◆ DATA UNDER STUDY:
****************************************

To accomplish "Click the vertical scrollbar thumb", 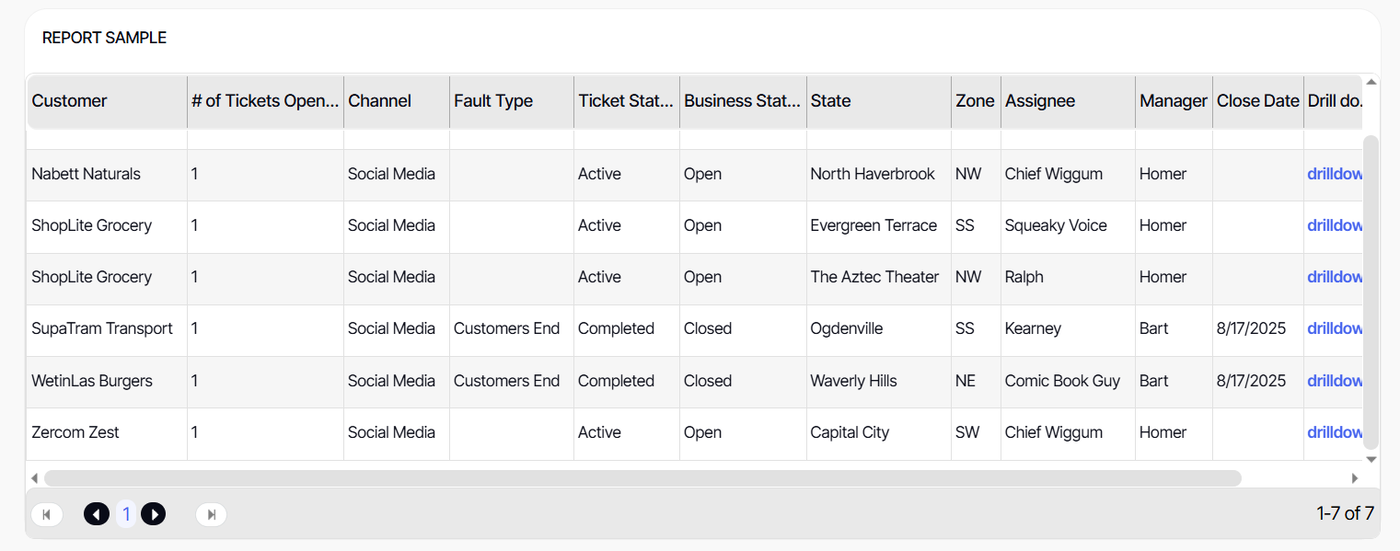I will 1371,290.
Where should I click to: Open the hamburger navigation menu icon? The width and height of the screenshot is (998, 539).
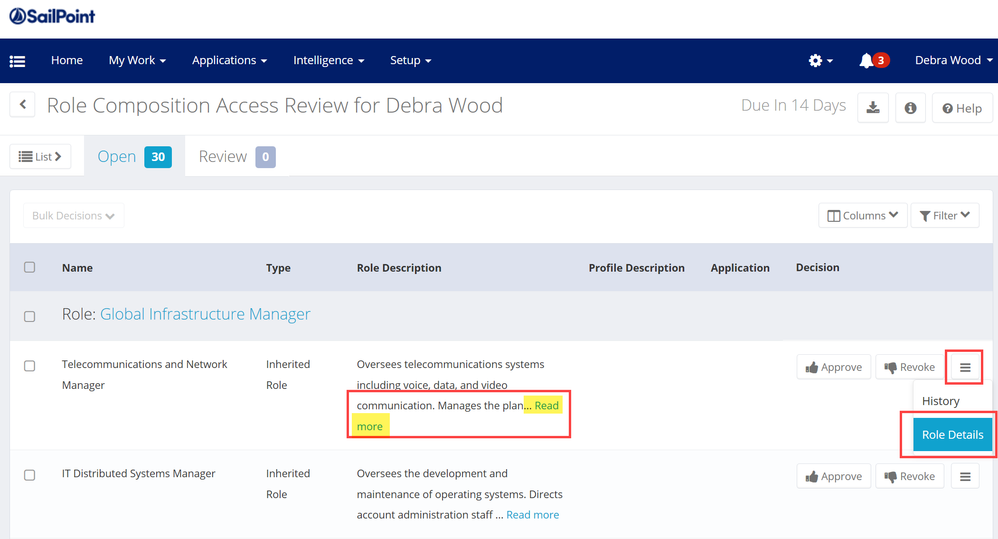17,61
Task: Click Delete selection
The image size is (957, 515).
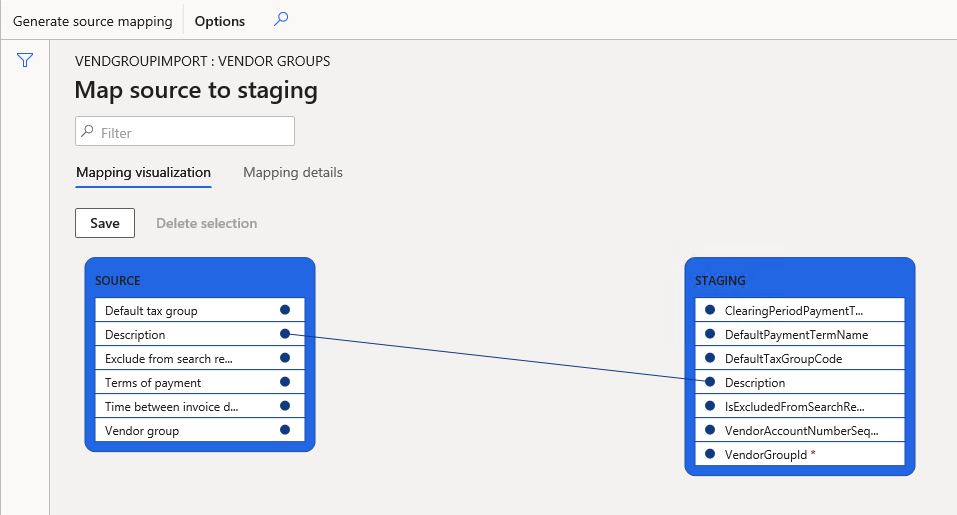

****************************************

◆ TASK BRIEF: Your answer must consist only of the lines from the one containing "Where should I" through the end of the entries, restated word for word, with no pictures.

◆ SOLUTION TO THIS TASK:
Where should I click to: Open the hamburger navigation menu icon? The width and height of the screenshot is (998, 539).
17,61
Task: Click Delete selection
The image size is (957, 515).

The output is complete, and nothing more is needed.